Only one portion of the data is to be written out: from the line bearing "About (753, 55)" through the line bearing "Ok (68, 2497)". Write it exactly as it appears.
════════
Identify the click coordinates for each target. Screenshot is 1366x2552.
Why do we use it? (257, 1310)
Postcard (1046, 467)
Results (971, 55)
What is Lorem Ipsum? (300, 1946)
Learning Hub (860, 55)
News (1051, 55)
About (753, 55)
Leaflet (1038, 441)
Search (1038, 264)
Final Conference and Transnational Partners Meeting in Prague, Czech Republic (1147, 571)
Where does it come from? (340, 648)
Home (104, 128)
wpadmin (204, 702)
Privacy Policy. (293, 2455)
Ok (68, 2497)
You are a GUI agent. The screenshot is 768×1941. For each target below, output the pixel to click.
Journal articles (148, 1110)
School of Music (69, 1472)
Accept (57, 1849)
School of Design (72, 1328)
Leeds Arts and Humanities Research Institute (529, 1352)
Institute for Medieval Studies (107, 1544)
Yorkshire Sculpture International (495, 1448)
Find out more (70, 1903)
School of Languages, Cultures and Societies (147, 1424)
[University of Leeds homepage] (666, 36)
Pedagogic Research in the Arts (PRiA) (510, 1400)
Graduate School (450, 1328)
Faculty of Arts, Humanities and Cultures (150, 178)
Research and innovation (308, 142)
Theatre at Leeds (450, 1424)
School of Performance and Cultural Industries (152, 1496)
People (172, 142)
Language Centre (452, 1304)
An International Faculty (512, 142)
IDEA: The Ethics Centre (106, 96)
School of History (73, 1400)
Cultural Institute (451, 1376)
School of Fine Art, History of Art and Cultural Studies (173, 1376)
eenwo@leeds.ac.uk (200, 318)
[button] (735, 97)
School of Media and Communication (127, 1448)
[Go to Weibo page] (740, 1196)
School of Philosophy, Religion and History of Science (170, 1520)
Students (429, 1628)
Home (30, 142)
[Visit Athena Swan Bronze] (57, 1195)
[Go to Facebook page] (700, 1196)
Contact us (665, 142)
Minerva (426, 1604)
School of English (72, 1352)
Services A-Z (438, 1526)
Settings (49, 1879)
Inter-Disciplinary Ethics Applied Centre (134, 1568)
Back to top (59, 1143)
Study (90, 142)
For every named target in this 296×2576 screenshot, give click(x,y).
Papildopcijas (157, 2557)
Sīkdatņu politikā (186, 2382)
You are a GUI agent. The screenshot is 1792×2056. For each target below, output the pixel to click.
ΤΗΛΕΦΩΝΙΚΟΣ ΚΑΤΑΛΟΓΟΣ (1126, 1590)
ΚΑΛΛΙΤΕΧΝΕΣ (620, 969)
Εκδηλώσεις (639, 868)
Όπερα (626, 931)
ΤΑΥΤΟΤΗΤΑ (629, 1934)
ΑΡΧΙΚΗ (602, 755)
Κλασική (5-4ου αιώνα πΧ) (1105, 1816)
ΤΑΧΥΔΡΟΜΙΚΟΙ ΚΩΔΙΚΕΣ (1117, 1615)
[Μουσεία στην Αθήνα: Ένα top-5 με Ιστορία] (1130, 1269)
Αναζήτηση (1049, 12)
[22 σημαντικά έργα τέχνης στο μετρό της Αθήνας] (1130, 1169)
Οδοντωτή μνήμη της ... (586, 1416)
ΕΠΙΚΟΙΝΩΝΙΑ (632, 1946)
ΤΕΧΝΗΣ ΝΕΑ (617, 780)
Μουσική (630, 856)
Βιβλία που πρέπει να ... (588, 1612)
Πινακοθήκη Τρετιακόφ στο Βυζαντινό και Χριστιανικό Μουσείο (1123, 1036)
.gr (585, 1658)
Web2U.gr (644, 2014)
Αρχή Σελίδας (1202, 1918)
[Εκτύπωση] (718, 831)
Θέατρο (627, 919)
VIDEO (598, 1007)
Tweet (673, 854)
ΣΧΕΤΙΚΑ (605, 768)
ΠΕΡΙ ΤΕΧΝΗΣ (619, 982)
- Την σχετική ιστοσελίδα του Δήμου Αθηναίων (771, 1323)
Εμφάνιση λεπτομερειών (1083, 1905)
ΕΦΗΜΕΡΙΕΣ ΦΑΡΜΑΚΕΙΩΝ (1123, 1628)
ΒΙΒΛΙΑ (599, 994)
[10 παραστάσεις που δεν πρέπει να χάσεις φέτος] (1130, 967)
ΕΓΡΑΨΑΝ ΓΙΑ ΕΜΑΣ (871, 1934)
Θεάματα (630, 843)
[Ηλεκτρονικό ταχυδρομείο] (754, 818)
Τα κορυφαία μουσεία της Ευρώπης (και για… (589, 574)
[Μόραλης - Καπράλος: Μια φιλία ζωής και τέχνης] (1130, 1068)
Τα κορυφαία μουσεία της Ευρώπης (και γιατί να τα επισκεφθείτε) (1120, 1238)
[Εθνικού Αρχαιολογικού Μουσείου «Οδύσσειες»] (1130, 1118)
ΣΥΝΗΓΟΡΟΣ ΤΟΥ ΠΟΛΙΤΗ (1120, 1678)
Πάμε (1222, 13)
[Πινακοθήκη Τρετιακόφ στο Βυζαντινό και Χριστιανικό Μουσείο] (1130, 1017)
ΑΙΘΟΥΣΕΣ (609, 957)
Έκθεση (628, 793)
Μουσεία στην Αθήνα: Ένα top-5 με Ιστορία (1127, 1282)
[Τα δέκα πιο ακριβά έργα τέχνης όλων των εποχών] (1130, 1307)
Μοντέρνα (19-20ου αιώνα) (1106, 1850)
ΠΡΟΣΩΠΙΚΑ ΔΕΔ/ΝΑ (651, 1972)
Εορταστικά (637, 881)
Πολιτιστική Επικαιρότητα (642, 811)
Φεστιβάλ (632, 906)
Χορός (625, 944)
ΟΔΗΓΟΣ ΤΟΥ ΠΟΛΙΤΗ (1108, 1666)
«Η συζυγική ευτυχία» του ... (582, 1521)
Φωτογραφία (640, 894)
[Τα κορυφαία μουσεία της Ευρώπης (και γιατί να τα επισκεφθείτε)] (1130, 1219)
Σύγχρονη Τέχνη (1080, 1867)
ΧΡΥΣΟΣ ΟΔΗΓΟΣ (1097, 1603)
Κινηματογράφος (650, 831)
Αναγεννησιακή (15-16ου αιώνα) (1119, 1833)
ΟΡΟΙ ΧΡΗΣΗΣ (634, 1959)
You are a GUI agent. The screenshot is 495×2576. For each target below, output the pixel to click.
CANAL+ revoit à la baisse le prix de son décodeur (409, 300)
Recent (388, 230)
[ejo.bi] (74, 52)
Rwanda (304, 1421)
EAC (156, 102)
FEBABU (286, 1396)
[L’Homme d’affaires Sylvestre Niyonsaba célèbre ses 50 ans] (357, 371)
════════
ANSWER FOR THE TASK:
About (753, 55)
Leaflet (1038, 441)
Search (1038, 264)
Final Conference and Transnational Partners Meeting in Prague, Czech Republic (1147, 571)
Where does it come from? (340, 648)
Home (104, 128)
wpadmin (204, 702)
Privacy Policy. (293, 2455)
Ok (68, 2497)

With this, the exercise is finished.